• [What you should do] Rewrite the records starting at the line containing "Where should I click to: Tick" and ending at the line containing "[x=169, y=747]", replacing "Deny" with "Allow" and leaving everything else as it is.

---------- Available records ----------

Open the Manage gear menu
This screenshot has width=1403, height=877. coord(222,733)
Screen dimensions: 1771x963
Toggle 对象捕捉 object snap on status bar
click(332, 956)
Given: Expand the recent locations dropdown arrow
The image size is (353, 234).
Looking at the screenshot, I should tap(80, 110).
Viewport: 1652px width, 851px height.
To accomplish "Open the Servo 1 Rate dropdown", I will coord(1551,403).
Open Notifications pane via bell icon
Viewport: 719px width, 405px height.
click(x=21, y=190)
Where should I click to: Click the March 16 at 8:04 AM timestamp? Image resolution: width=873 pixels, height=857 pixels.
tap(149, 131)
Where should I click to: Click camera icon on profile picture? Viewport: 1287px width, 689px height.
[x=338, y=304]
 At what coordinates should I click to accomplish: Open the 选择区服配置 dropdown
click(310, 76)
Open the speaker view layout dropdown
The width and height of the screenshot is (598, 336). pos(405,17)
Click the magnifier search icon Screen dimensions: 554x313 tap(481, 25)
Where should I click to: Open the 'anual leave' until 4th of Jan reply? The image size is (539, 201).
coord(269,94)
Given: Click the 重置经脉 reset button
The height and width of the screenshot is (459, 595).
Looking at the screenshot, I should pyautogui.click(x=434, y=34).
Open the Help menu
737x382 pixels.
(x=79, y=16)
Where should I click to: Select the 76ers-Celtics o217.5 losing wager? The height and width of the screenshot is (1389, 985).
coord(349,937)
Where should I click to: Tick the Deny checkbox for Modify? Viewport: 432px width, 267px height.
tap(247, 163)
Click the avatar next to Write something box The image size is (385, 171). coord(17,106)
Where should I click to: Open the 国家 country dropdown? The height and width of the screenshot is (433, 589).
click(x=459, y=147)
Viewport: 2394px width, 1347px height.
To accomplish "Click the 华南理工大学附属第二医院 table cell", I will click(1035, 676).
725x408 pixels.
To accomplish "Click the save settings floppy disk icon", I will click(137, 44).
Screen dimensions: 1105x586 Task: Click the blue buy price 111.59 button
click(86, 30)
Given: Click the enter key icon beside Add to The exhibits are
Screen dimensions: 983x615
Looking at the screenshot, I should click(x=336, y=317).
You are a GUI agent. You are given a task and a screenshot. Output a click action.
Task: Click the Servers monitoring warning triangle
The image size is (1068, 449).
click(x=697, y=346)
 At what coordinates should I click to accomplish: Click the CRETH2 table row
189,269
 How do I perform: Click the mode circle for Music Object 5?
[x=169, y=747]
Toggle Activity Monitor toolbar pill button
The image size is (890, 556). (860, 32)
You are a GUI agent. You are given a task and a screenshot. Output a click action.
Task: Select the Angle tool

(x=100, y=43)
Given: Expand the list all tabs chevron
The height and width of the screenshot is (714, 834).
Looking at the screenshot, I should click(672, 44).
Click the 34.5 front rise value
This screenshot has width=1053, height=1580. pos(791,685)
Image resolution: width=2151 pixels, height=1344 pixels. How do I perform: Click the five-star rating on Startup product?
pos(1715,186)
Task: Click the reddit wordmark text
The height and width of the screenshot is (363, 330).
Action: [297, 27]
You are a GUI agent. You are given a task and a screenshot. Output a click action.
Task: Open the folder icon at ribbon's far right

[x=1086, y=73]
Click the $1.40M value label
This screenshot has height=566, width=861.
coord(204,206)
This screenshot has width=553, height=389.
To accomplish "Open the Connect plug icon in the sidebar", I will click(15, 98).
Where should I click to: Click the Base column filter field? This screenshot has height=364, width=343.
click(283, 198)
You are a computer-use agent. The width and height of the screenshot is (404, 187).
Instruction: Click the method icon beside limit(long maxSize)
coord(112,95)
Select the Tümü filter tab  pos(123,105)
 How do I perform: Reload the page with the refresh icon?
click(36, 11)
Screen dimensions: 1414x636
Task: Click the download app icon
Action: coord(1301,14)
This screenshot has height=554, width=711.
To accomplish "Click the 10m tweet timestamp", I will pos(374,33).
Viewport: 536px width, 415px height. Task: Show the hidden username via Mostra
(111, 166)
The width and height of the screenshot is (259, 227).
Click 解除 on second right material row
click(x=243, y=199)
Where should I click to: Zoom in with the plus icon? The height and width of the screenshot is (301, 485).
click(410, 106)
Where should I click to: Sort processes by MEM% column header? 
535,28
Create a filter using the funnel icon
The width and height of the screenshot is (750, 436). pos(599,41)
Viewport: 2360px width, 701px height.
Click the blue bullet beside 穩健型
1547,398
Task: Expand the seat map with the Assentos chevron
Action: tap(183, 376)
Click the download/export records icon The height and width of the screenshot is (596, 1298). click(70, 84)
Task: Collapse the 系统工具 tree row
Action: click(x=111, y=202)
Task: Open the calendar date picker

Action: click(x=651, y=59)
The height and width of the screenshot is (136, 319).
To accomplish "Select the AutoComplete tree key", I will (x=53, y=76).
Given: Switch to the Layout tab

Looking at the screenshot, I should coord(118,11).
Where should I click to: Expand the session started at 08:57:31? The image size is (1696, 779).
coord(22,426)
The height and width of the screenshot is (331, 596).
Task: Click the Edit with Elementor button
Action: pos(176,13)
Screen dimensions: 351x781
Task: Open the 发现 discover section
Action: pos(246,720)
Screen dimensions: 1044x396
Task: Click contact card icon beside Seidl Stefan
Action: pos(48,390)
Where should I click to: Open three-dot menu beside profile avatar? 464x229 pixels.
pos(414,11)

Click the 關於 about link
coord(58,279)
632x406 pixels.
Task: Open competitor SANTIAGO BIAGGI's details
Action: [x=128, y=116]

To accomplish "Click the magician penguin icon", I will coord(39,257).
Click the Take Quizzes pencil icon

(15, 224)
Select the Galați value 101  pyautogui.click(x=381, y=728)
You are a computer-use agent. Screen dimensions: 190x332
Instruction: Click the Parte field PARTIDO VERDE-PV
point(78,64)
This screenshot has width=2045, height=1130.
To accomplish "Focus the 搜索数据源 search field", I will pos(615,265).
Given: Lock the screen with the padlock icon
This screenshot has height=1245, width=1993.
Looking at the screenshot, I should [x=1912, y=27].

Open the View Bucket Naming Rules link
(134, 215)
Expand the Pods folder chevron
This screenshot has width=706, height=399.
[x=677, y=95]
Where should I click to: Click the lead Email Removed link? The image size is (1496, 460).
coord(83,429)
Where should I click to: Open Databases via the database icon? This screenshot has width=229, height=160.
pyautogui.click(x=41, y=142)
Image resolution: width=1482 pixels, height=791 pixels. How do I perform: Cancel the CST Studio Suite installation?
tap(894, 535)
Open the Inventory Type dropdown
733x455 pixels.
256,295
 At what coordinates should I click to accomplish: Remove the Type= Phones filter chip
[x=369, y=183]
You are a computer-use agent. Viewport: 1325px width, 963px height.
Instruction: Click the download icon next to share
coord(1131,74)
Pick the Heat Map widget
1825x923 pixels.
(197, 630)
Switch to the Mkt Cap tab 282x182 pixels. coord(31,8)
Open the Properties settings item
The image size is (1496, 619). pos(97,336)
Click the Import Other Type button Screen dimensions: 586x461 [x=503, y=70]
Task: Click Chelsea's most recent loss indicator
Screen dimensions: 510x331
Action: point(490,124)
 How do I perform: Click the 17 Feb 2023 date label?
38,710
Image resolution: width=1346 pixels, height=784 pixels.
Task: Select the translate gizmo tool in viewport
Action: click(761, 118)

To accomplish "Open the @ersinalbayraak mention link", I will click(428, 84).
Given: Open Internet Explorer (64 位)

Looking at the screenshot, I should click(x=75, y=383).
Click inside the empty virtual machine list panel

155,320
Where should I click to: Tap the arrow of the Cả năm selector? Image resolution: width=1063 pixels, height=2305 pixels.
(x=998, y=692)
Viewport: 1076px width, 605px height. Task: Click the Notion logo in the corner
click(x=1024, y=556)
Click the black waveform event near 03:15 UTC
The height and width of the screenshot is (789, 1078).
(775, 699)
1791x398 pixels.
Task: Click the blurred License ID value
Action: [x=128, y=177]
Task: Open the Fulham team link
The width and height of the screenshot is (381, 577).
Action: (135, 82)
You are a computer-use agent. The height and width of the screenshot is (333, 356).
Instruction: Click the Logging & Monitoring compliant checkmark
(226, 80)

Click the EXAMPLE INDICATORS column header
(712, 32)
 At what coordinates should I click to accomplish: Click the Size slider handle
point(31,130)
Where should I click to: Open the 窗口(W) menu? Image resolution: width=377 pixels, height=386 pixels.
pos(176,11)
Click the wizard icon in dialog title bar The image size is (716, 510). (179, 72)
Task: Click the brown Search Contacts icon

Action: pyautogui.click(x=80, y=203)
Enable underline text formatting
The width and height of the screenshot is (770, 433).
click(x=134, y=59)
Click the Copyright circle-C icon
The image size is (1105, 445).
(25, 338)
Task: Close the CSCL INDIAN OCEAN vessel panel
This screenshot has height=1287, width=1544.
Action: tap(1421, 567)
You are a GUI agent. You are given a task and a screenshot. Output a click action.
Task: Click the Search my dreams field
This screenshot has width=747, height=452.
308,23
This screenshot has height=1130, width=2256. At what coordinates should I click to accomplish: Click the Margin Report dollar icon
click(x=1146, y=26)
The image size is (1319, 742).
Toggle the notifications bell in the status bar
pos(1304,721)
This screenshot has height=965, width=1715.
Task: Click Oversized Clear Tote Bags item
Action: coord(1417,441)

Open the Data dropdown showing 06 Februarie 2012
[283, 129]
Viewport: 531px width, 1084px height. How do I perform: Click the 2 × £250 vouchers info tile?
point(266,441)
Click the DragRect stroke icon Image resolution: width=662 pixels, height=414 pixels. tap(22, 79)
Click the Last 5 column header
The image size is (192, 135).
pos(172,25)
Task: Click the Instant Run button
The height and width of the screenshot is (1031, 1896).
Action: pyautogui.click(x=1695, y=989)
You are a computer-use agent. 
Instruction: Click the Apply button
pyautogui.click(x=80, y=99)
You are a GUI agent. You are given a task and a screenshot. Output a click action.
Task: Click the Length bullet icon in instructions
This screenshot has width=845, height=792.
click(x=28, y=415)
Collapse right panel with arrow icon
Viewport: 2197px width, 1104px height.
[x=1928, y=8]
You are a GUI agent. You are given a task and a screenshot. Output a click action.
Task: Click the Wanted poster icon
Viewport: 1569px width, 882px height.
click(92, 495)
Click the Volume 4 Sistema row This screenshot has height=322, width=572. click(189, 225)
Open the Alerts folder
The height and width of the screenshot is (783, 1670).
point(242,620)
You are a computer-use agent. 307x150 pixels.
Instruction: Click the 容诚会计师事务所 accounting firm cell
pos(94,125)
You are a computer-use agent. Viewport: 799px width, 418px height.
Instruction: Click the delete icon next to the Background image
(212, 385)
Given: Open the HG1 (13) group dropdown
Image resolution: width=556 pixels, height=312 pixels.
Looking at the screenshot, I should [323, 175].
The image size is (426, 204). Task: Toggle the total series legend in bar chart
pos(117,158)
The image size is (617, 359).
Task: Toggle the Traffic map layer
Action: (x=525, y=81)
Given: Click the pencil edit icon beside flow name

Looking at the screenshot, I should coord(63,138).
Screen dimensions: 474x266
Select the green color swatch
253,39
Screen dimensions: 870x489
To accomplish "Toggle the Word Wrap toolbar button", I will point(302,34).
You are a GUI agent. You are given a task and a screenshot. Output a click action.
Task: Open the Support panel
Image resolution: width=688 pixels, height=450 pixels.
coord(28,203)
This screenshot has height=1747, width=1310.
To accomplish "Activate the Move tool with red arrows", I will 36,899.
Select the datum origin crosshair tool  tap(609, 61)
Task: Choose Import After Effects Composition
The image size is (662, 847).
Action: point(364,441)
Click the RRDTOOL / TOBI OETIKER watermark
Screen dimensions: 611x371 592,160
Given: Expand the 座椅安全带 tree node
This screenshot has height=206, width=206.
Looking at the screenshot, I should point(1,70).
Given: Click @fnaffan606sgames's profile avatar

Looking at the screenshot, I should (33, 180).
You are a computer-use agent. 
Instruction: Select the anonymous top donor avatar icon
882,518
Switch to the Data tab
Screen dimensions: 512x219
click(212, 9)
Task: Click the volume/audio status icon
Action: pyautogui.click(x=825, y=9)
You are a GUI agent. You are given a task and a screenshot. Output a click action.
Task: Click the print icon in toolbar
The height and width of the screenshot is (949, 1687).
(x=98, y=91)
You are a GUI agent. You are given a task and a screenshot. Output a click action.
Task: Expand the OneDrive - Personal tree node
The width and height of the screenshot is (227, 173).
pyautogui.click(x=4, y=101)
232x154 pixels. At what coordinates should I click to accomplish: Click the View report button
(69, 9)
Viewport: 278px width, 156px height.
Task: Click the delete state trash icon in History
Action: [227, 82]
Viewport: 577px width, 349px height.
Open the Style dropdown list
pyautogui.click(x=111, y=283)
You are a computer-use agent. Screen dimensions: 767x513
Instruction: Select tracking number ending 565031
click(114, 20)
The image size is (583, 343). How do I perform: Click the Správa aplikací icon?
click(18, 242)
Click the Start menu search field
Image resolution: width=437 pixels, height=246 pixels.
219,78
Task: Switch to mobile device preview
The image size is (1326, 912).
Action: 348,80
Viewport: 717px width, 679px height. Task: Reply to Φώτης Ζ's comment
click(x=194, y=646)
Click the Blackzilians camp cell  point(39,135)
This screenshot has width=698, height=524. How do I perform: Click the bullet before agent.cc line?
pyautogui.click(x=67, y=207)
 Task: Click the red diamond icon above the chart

----------

• [Answer to this problem]
Where should I click to: Tick the Allow checkbox for Modify? Viewport: 432px width, 267px height.
tap(247, 163)
Click the avatar next to Write something box The image size is (385, 171). coord(17,106)
Where should I click to: Open the 国家 country dropdown? The height and width of the screenshot is (433, 589).
click(x=459, y=147)
Viewport: 2394px width, 1347px height.
To accomplish "Click the 华南理工大学附属第二医院 table cell", I will click(1035, 676).
725x408 pixels.
To accomplish "Click the save settings floppy disk icon", I will click(137, 44).
Screen dimensions: 1105x586 Task: Click the blue buy price 111.59 button
click(86, 30)
Given: Click the enter key icon beside Add to The exhibits are
Screen dimensions: 983x615
Looking at the screenshot, I should click(x=336, y=317).
You are a GUI agent. You are given a task and a screenshot. Output a click action.
Task: Click the Servers monitoring warning triangle
The image size is (1068, 449).
click(x=697, y=346)
 At what coordinates should I click to accomplish: Click the CRETH2 table row
189,269
 How do I perform: Click the mode circle for Music Object 5?
[x=169, y=747]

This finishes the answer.